INSTRUCTIONS FOR THE TASK - Please reproduce exactly, and only, the line containing "This screenshot has height=498, width=868." and every line after it to the end of the records below, leaving out all pictures.

RECORDED DATA -
┏━━
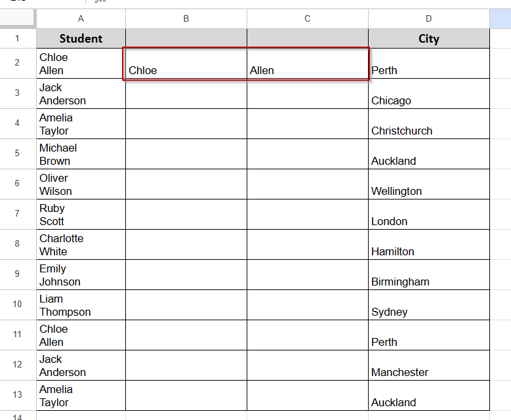The image size is (511, 420).
Task: Click the Student header cell
Action: (81, 39)
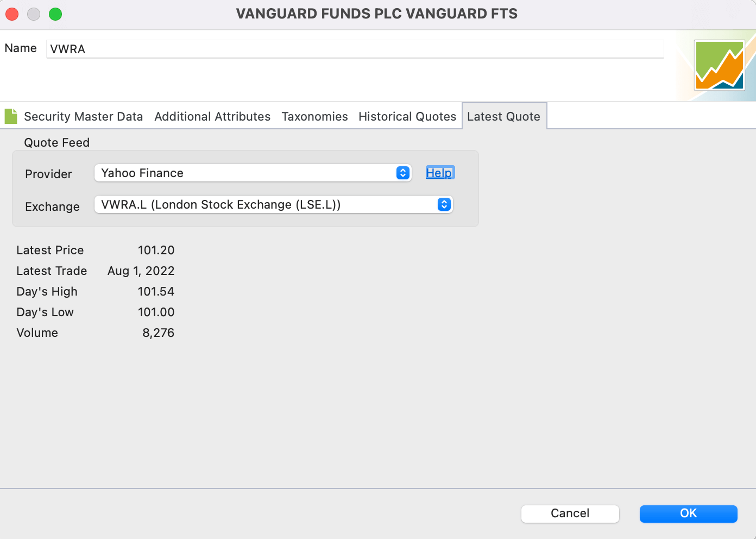Select the Yahoo Finance provider combo box
The width and height of the screenshot is (756, 539).
(x=253, y=173)
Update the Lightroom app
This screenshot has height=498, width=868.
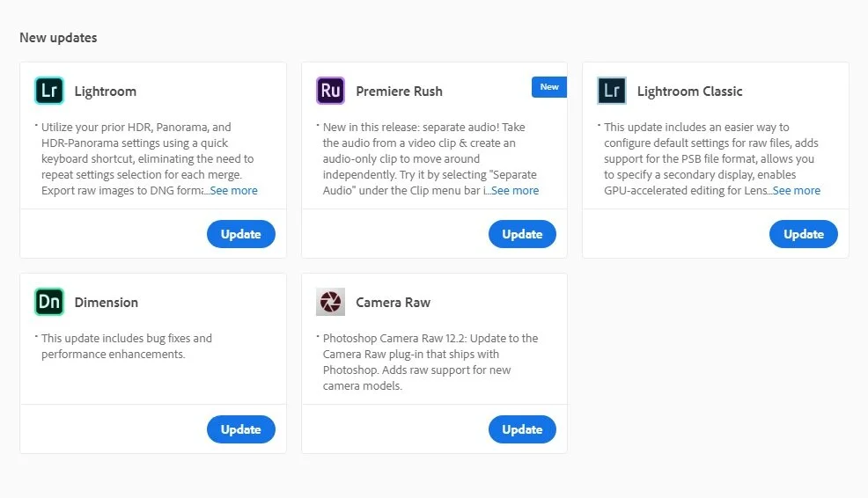point(241,234)
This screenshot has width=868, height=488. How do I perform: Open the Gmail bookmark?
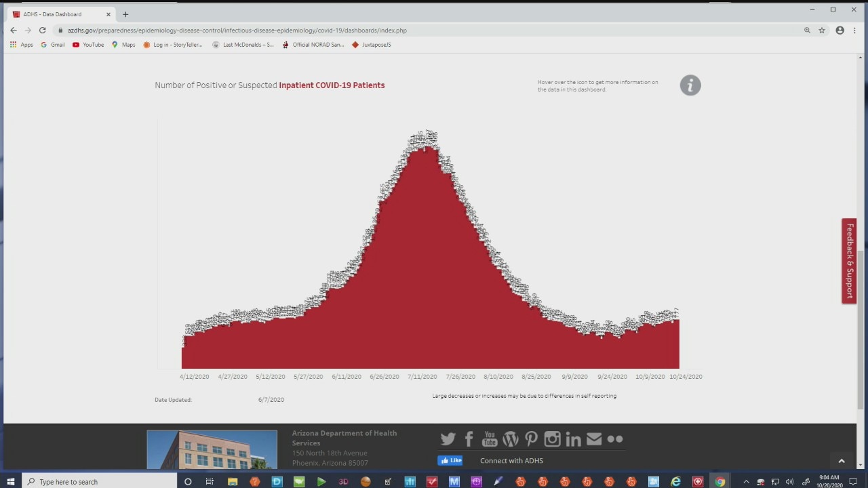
┗━━
SOLUTION FOR THIS EXERCISE -
This screenshot has height=498, width=868.
point(241,234)
This screenshot has width=868, height=488. How do I perform: Open the Gmail bookmark?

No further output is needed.